October 1, 2008 - 3:26pm

Thanks for giving a deep analysis on this. Sometimes we become so obsessed with getting external links that we ignore some obvious things that are within our control!

October 1, 2008 - 11:49pm

Peter,

Just wanted to say thank-you for the post. It's really helpful.

October 2, 2008 - 11:11pm

Everyone "loves" great post comments but I really do mean it.

Peter - I find the way you break down topics highly readable, really enjoy your style.

Aaron - fine choice I must say, give Peter a pat on the back :)

October 7, 2008 - 12:34pm

Great article, very readable packed full of great info.

Evaluating competition is often overlooked as important by web owners but in my opinion is vital.

Thanks

October 8, 2008 - 11:24pm

Cheers :)

Glad they're proving useful....

October 14, 2008 - 9:39am

I read your 101 on link building and submited an article to ezinearticles dot com.

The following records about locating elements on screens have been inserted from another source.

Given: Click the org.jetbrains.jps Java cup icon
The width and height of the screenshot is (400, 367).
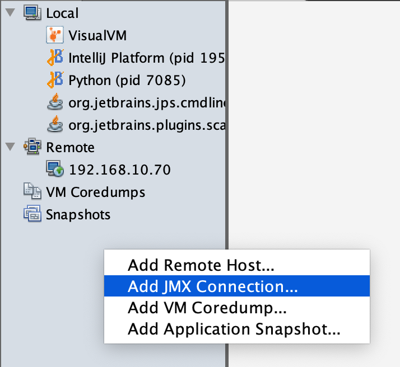Looking at the screenshot, I should [x=54, y=102].
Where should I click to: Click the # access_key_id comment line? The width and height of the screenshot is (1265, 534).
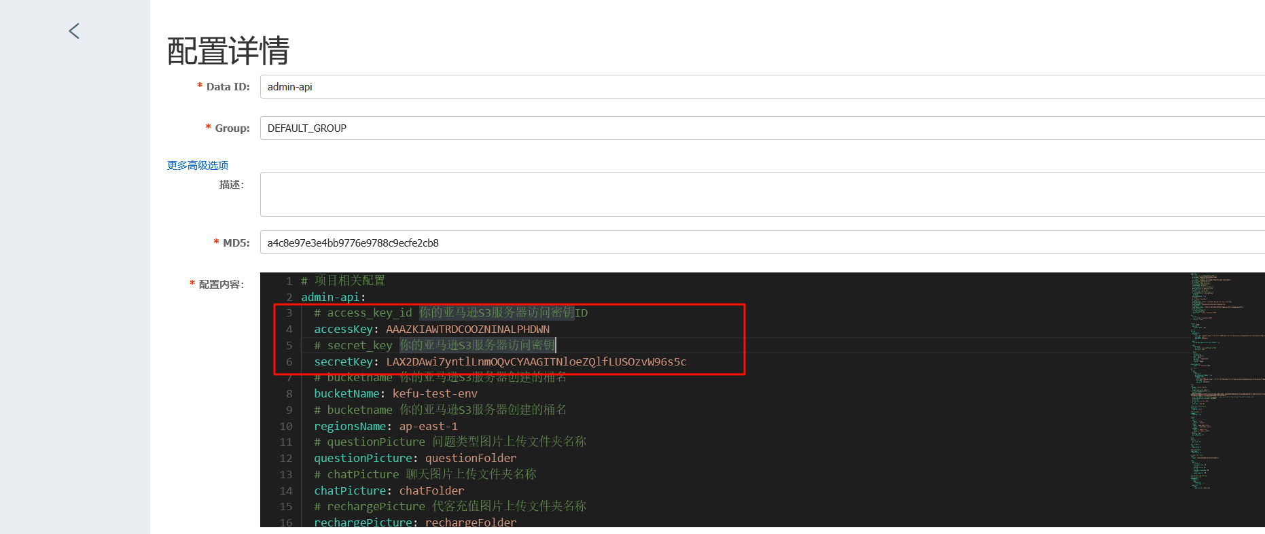(x=450, y=313)
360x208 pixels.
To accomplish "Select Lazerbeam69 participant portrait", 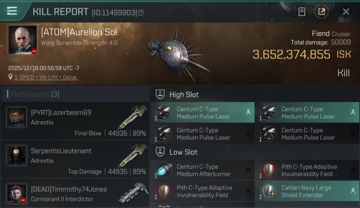I will [x=17, y=117].
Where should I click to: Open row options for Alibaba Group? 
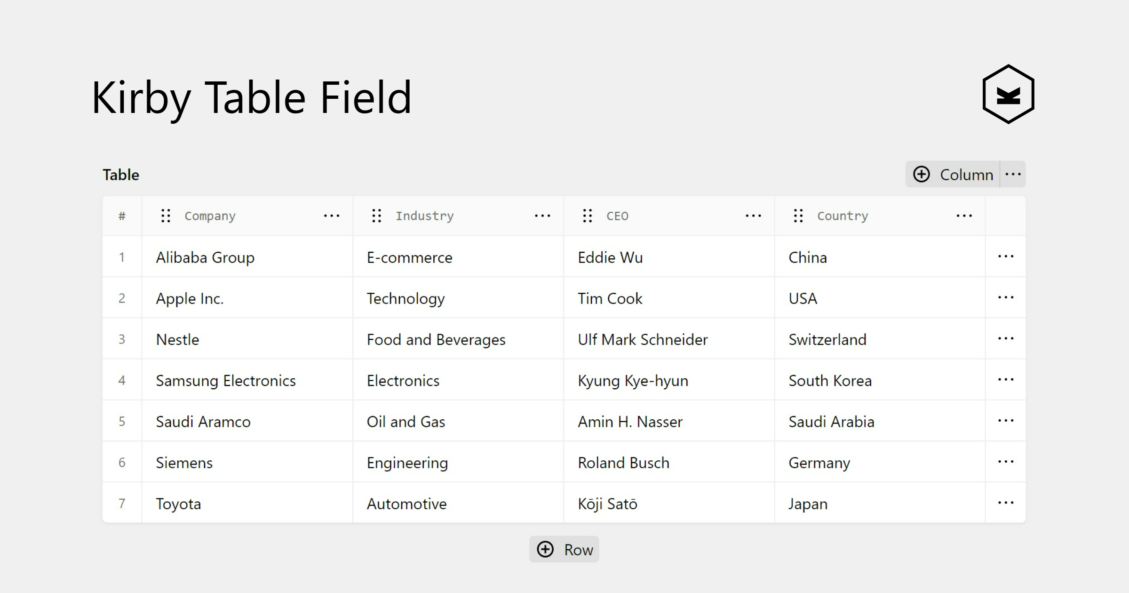[x=1006, y=256]

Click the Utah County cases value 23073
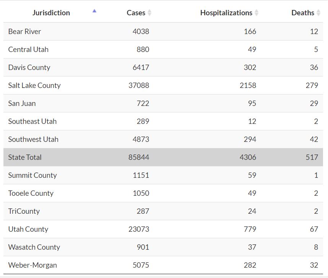point(139,229)
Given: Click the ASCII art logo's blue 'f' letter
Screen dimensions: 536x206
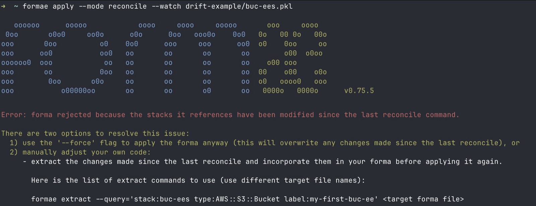Looking at the screenshot, I should click(17, 58).
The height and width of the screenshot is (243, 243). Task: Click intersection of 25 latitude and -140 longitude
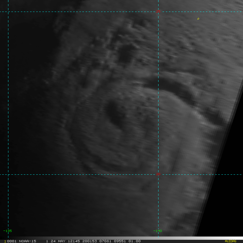coord(158,12)
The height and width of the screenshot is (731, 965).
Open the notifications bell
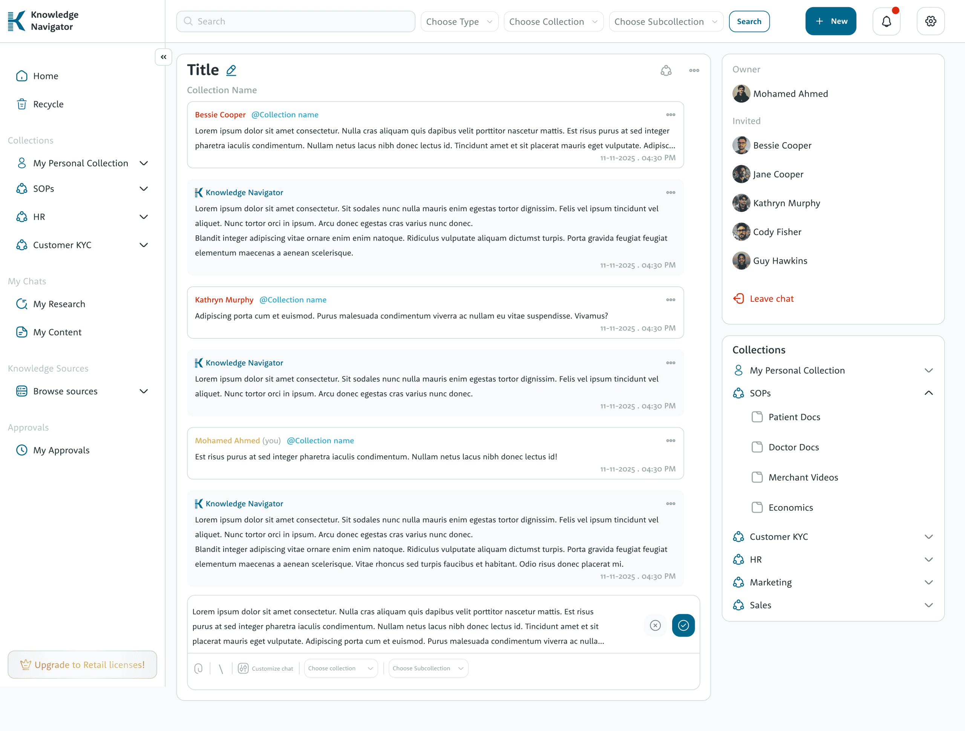pos(886,21)
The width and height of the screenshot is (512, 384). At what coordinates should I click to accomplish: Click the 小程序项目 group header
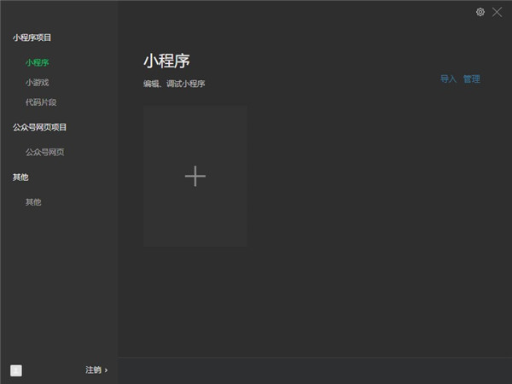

I noticed that the page it has been published on contains a lot of nofollows but the actual link to my site does not contain nofollow. Will I get PR for this?

October 14, 2008 - 1:04pm

Ezine Articles may pass PageRank, though any given article on their site is not going to give too much link juice as they have so many pages published on their site...each of them sucking up some of the potential PageRank that they could pass on to other sites.